**What is required**
The answer should match the records character for character.

--- START ---

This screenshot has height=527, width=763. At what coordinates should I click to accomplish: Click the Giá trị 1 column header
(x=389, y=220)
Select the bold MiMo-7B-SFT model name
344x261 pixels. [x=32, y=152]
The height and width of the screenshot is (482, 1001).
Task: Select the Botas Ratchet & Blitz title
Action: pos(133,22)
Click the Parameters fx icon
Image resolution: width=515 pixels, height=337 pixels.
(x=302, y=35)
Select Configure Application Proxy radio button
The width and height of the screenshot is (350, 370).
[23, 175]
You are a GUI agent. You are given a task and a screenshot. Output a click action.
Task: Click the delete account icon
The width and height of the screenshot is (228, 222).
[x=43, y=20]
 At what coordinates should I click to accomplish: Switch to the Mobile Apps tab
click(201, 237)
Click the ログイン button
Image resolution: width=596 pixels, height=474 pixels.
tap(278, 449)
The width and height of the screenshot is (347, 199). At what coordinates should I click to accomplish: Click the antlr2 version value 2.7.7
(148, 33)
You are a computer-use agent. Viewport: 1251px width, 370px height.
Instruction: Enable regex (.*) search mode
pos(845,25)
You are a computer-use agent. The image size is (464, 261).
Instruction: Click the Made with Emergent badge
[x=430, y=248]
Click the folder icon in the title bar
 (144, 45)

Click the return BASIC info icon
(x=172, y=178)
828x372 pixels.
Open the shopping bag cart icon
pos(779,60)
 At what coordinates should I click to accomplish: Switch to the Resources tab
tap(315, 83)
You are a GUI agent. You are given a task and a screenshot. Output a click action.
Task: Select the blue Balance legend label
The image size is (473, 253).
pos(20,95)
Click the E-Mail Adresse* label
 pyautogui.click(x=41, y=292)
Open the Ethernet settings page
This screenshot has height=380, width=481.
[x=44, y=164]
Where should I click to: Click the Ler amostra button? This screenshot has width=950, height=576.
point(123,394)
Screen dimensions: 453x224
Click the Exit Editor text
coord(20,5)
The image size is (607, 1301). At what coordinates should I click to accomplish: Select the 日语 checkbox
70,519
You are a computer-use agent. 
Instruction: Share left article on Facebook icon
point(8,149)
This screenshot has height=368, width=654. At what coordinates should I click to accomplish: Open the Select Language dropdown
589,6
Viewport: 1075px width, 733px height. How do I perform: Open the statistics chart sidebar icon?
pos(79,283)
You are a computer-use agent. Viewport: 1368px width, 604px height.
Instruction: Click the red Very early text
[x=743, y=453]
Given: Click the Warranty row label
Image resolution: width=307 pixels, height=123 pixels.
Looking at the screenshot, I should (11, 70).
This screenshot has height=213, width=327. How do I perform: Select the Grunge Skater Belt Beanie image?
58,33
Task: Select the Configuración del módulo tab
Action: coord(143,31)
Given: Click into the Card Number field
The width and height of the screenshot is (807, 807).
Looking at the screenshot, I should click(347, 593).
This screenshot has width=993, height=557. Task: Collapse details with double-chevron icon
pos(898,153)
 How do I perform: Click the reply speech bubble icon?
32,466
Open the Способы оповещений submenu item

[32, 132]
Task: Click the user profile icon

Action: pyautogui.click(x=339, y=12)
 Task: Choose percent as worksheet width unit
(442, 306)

--- END ---

**Completed exercise**
This screenshot has height=527, width=763. At what coordinates should I click to accomplish: Click the Giá trị 1 column header
(x=389, y=220)
Select the bold MiMo-7B-SFT model name
344x261 pixels. [x=32, y=152]
The height and width of the screenshot is (482, 1001).
Task: Select the Botas Ratchet & Blitz title
Action: pos(133,22)
Click the Parameters fx icon
Image resolution: width=515 pixels, height=337 pixels.
(x=302, y=35)
Select Configure Application Proxy radio button
The width and height of the screenshot is (350, 370).
[23, 175]
You are a GUI agent. You are given a task and a screenshot. Output a click action.
Task: Click the delete account icon
The width and height of the screenshot is (228, 222).
[x=43, y=20]
 At what coordinates should I click to accomplish: Switch to the Mobile Apps tab
click(201, 237)
Click the ログイン button
Image resolution: width=596 pixels, height=474 pixels.
tap(278, 449)
The width and height of the screenshot is (347, 199). At what coordinates should I click to accomplish: Click the antlr2 version value 2.7.7
(148, 33)
You are a computer-use agent. Viewport: 1251px width, 370px height.
Instruction: Enable regex (.*) search mode
pos(845,25)
You are a computer-use agent. The image size is (464, 261).
Instruction: Click the Made with Emergent badge
[x=430, y=248]
Click the folder icon in the title bar
 (144, 45)

Click the return BASIC info icon
(x=172, y=178)
828x372 pixels.
Open the shopping bag cart icon
pos(779,60)
 At what coordinates should I click to accomplish: Switch to the Resources tab
tap(315, 83)
You are a GUI agent. You are given a task and a screenshot. Output a click action.
Task: Select the blue Balance legend label
The image size is (473, 253).
pos(20,95)
Click the E-Mail Adresse* label
 pyautogui.click(x=41, y=292)
Open the Ethernet settings page
This screenshot has height=380, width=481.
[x=44, y=164]
Where should I click to: Click the Ler amostra button? This screenshot has width=950, height=576.
point(123,394)
Screen dimensions: 453x224
Click the Exit Editor text
coord(20,5)
The image size is (607, 1301). At what coordinates should I click to accomplish: Select the 日语 checkbox
70,519
You are a computer-use agent. 
Instruction: Share left article on Facebook icon
point(8,149)
This screenshot has height=368, width=654. At what coordinates should I click to accomplish: Open the Select Language dropdown
589,6
Viewport: 1075px width, 733px height. How do I perform: Open the statistics chart sidebar icon?
pos(79,283)
You are a computer-use agent. Viewport: 1368px width, 604px height.
Instruction: Click the red Very early text
[x=743, y=453]
Given: Click the Warranty row label
Image resolution: width=307 pixels, height=123 pixels.
Looking at the screenshot, I should (11, 70).
This screenshot has height=213, width=327. How do I perform: Select the Grunge Skater Belt Beanie image?
58,33
Task: Select the Configuración del módulo tab
Action: coord(143,31)
Given: Click into the Card Number field
The width and height of the screenshot is (807, 807).
Looking at the screenshot, I should click(347, 593).
This screenshot has width=993, height=557. Task: Collapse details with double-chevron icon
pos(898,153)
 How do I perform: Click the reply speech bubble icon?
32,466
Open the Способы оповещений submenu item

[32, 132]
Task: Click the user profile icon

Action: pyautogui.click(x=339, y=12)
 Task: Choose percent as worksheet width unit
(442, 306)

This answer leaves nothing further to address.